Across the world, from the US to France to Germany and the Vatican, countries are repatriating objects. “Almost everywhere you look, items are being returned,” said McNaught.
In July, for example, the Netherlands repatriated nearly 500 looted objects to Sri Lanka and Indonesia.
The objects going to Sri Lanka include the famous and fabulous ruby-inlaid Cannon of Kandy dating from 1745, one of six objects from the Rijkmuseum that represented the very first return of colonial items from the museum’s collection.
Items being returned to Indonesia included the Lombok treasure, 335 precious stones, gold and silver jewellery looted by Dutch troops from a Balinese royal palace.
The Vatican has also voiced willingness to return indigenous artefacts. “The seventh commandment comes to mind: If you steal something you have to give it back,” Pope Francis said in April.
The London-based national museums are undoubtedly hamstrung by law but that does not stop the regular calls for the return of objects.
Some cases are indisputable, say campaigners.

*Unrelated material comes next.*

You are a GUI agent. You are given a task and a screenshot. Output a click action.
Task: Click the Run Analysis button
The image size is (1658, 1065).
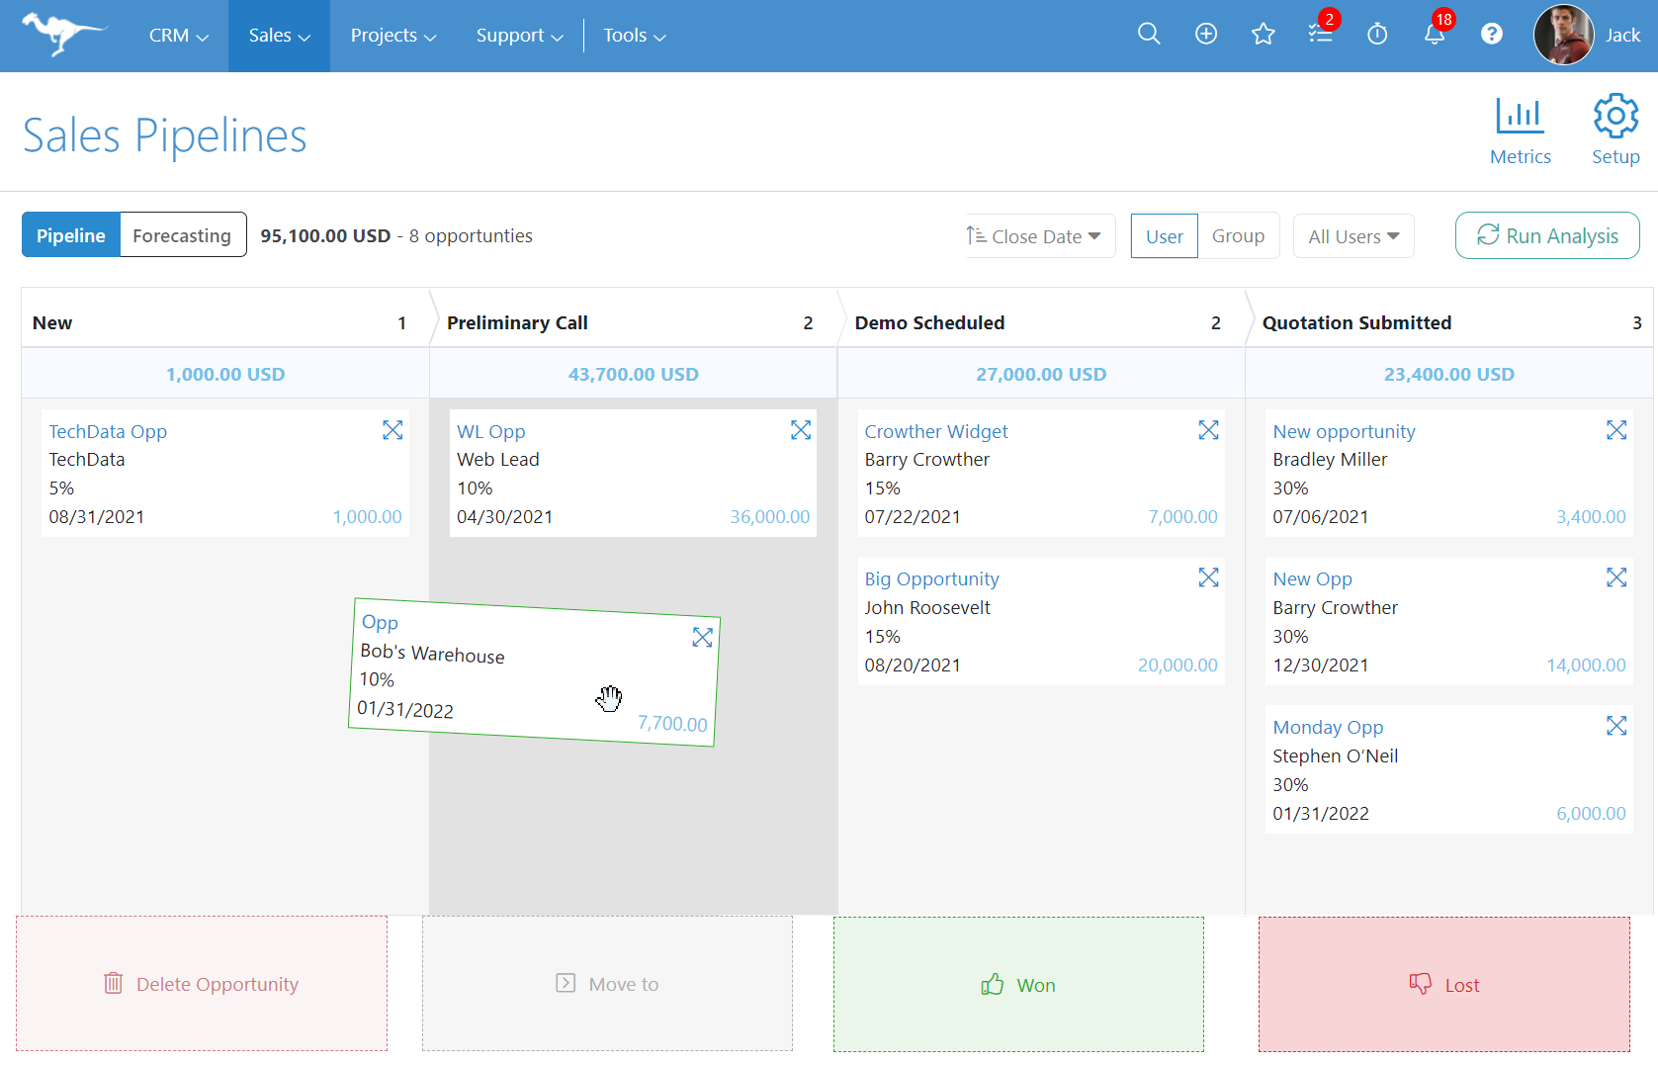tap(1547, 235)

McNaught pointed to Ethiopian tabots that have been in the British Museum’s stores for more than 150 years.
The wood and stone tabots are altar tablets, considered by the Ethiopian Orthodox Church as the dwelling place of God on Earth and the representation of the Ark of the Covenant.
“They have never been exhibited and they never will,” said McNaught. “They have never been studied. They have never been photographed. The only people who can release these items are trustees and they can’t see them either.
“So if you are a trustee and you say, ‘Let me see what all the fuss is about,’ then you can’t.”